▶ JOB
Turn the rows below into a Markdown table with the columns "No." and "Line", numbering each row and leaving out blank lines.

----- PROVIDED INFORMATION -----

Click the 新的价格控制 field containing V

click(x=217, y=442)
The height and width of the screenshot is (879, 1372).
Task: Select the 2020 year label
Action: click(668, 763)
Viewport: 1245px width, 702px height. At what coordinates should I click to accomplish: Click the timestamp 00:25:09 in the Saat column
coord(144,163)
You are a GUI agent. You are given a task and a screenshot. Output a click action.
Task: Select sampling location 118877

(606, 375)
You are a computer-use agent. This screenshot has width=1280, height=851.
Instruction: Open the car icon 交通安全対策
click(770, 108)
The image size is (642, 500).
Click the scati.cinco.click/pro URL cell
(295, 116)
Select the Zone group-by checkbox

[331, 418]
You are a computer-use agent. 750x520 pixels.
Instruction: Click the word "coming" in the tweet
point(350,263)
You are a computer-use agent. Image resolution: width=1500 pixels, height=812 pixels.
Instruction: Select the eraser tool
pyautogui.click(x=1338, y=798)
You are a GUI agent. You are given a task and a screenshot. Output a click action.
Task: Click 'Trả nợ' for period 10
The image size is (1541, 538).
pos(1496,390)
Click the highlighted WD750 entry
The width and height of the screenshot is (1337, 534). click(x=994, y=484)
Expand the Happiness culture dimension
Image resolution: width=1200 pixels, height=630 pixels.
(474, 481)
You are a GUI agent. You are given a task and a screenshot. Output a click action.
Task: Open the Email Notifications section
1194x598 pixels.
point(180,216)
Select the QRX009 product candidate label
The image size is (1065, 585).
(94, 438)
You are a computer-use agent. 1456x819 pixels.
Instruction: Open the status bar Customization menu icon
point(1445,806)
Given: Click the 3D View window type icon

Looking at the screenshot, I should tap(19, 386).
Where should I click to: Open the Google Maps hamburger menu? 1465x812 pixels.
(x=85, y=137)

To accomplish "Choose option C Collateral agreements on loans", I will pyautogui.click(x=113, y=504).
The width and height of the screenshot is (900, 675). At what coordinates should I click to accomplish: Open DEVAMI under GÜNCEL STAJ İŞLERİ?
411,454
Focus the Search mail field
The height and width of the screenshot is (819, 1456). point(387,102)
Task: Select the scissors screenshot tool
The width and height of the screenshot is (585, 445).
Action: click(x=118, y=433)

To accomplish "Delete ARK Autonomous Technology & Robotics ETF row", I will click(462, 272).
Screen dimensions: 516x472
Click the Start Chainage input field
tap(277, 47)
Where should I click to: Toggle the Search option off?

-----

▶ THE REPLY
| No. | Line |
|---|---|
| 1 | Click the 新的价格控制 field containing V |
| 2 | click(x=217, y=442) |
| 3 | The height and width of the screenshot is (879, 1372). |
| 4 | Task: Select the 2020 year label |
| 5 | Action: click(668, 763) |
| 6 | Viewport: 1245px width, 702px height. At what coordinates should I click to accomplish: Click the timestamp 00:25:09 in the Saat column |
| 7 | coord(144,163) |
| 8 | You are a GUI agent. You are given a task and a screenshot. Output a click action. |
| 9 | Task: Select sampling location 118877 |
| 10 | (606, 375) |
| 11 | You are a computer-use agent. This screenshot has width=1280, height=851. |
| 12 | Instruction: Open the car icon 交通安全対策 |
| 13 | click(770, 108) |
| 14 | The image size is (642, 500). |
| 15 | Click the scati.cinco.click/pro URL cell |
| 16 | (295, 116) |
| 17 | Select the Zone group-by checkbox |
| 18 | [331, 418] |
| 19 | You are a computer-use agent. 750x520 pixels. |
| 20 | Instruction: Click the word "coming" in the tweet |
| 21 | point(350,263) |
| 22 | You are a computer-use agent. Image resolution: width=1500 pixels, height=812 pixels. |
| 23 | Instruction: Select the eraser tool |
| 24 | pyautogui.click(x=1338, y=798) |
| 25 | You are a GUI agent. You are given a task and a screenshot. Output a click action. |
| 26 | Task: Click 'Trả nợ' for period 10 |
| 27 | The image size is (1541, 538). |
| 28 | pos(1496,390) |
| 29 | Click the highlighted WD750 entry |
| 30 | The width and height of the screenshot is (1337, 534). click(x=994, y=484) |
| 31 | Expand the Happiness culture dimension |
| 32 | Image resolution: width=1200 pixels, height=630 pixels. |
| 33 | (474, 481) |
| 34 | You are a GUI agent. You are given a task and a screenshot. Output a click action. |
| 35 | Task: Open the Email Notifications section |
| 36 | 1194x598 pixels. |
| 37 | point(180,216) |
| 38 | Select the QRX009 product candidate label |
| 39 | The image size is (1065, 585). |
| 40 | (94, 438) |
| 41 | You are a computer-use agent. 1456x819 pixels. |
| 42 | Instruction: Open the status bar Customization menu icon |
| 43 | point(1445,806) |
| 44 | Given: Click the 3D View window type icon |
| 45 | Looking at the screenshot, I should tap(19, 386). |
| 46 | Where should I click to: Open the Google Maps hamburger menu? 1465x812 pixels. |
| 47 | (x=85, y=137) |
| 48 | To accomplish "Choose option C Collateral agreements on loans", I will pyautogui.click(x=113, y=504). |
| 49 | The width and height of the screenshot is (900, 675). At what coordinates should I click to accomplish: Open DEVAMI under GÜNCEL STAJ İŞLERİ? |
| 50 | 411,454 |
| 51 | Focus the Search mail field |
| 52 | The height and width of the screenshot is (819, 1456). point(387,102) |
| 53 | Task: Select the scissors screenshot tool |
| 54 | The width and height of the screenshot is (585, 445). |
| 55 | Action: click(x=118, y=433) |
| 56 | To accomplish "Delete ARK Autonomous Technology & Robotics ETF row", I will click(462, 272). |
| 57 | Screen dimensions: 516x472 |
| 58 | Click the Start Chainage input field |
| 59 | tap(277, 47) |
| 60 | Where should I click to: Toggle the Search option off? |